** Opening Listed records block **

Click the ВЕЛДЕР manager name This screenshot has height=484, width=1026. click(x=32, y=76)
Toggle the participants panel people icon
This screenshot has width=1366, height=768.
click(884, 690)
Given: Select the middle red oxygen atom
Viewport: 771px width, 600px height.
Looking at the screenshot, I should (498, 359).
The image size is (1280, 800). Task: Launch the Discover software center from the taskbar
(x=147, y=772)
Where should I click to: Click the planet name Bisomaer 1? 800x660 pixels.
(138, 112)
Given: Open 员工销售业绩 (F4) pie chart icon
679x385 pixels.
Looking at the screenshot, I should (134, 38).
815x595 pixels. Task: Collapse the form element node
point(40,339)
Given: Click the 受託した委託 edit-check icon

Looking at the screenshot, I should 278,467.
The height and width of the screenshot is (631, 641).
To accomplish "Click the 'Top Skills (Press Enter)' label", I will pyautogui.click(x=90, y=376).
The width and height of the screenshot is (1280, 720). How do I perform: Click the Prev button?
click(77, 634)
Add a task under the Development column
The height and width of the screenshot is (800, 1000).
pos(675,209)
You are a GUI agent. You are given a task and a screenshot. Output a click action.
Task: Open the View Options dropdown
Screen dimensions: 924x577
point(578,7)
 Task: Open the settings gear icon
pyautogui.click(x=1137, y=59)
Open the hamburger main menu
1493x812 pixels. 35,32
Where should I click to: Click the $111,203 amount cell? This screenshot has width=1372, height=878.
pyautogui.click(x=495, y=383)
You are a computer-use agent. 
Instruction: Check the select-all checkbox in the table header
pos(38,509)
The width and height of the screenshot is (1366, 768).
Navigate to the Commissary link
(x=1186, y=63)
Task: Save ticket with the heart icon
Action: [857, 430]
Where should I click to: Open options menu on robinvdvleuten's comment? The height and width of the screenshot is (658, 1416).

** Closing Listed records block **

Which lines above hold the word "agent"? Copy each of them.

You are a GUI agent. You are given a task and a screenshot. Output a click action.
You are a computer-use agent. 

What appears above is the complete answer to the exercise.